A bookkeeper who knows double-entry bookkeeping is super-helpful. But to be fair, such knowledge probably isn’t essential. But remember: When you’re hiring, find someone who knows how to do payroll — and not just the federal payroll tax stuff, but also the state payroll tax monkey business.
Regularly review your financial statements
Regularly produce and look over the profit and loss statement that QuickBooks effortlessly generates. Get habitual about looking over your balance sheet with its lists of assets and liabilities. Explore and find another report or two that gives you useful insights into the rhythms and rhymes of your business. (Any errors you make will probably show up as goofy numbers on your balance sheet, by the way.)
Probably, you can keep a pretty firm handle on the operation by looking at two or three easy-to-understand reports.
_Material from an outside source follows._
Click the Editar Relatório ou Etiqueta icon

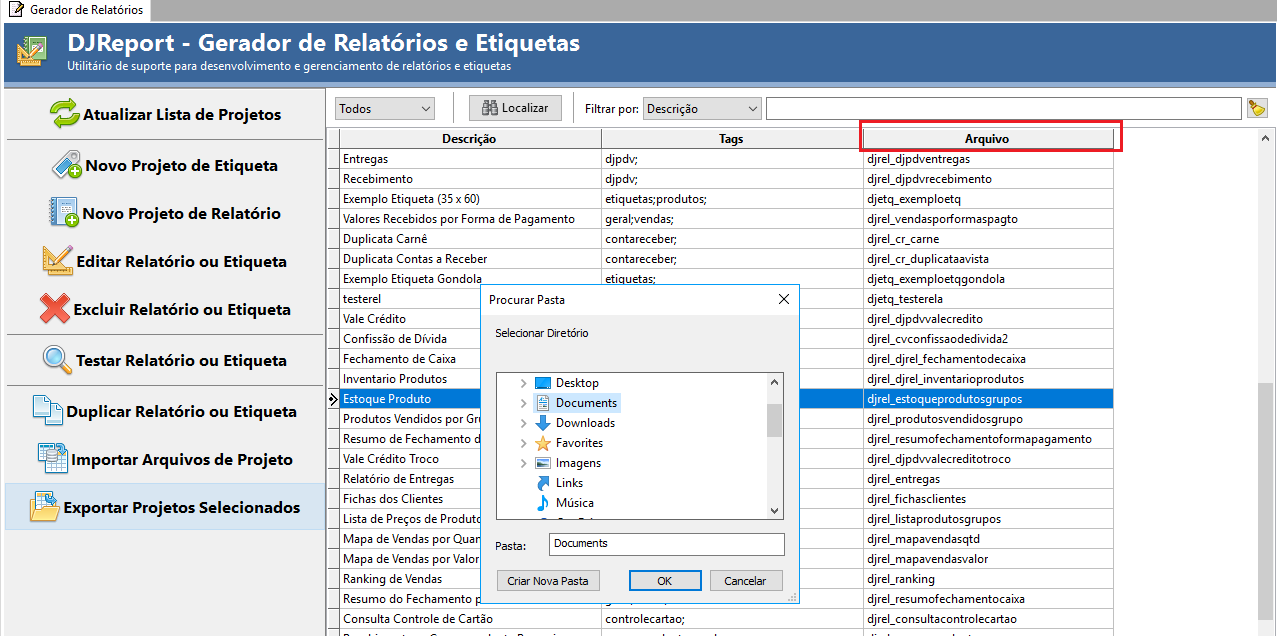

And by regularly peeking at these financial statements — say once or twice a week — you turn your accounting system into a tool useful both for spotting tempting opportunities and for avoiding dangerous traps.
Here’s a way to run your businesses by looking at three QuickBooks reports:
A profit and loss statement that compares the current year’s and previous year’s year-to-date numbers (so you can see how you’re doing in the current year as compared to the previous year)
The accounts receivable summary aging (so you can see which clients and customers are past due)
The balance sheet (so you can monitor your cash and working capital and spot any funny stuff).
Choose an appropriate accounting system
When you use QuickBooks, you use either cash-basis accounting or accrual-basis accounting. Cash-basis accounting is fine when a business’s cash inflow mirrors its sales and its cash outflow mirrors its expenses. This situation isn’t the case, however, in many businesses. A contract builder of single-family homes, for example, may have cash coming in (by borrowing from banks) but may not make any money. Alternatively, a pawnshop owner who lends money at 22 percent interest might make scads of money, even if cash pours out of the business daily.
As a general rule, when you’re buying and selling inventory, accrual-basis accounting works better than cash-basis accounting. However, cash-basis accounting typically defers income taxes.
If QuickBooks doesn’t work for your business . . .
QuickBooks is a great small business accounting program. But if QuickBooks doesn’t seem to fit your needs — if, for example, you need a program that works better for a manufacturer or that includes some special industry-specific feature — you may want one of the more complicated (but also more powerful) small business accounting packages.
Before you jump from QuickBooks Simple Start or QuickBooks Pro, be sure to check out the Enterprise Solutions version of QuickBooks, which costs more but also works for bigger businesses. The Enterprise version of QuickBooks looks and works almost identically to the “regular” versions. If you know QuickBooks Pro, accordingly, you already know (or mostly know) QuickBooks Enterprise.
If the Enterprise version of QuickBooks doesn’t work, you may want to talk to your accountant about industry-specific packages. (For example, if you’re a commercial printer, some vendor may have developed a special accounting package just for commercial printers.)
Keep things simple
When managing small business financial affairs, keep things as simple as possible. In fact, keep your business affairs simple enough that you can easily tell whether you’re making money and whether the business is healthy.
This advice about simplicity may sound strange, but sometimes very bright people can build monstrously complex financial structures for their businesses, including complicated leasing arrangements, labyrinthine partnership and corporate structures, and sophisticated profit-sharing and cost-sharing arrangements with other businesses. These super-sophisticated financial arrangements don’t produce a profit when you consider all the costs. What’s more, such complex arrangements almost always turn into management and record-keeping headaches.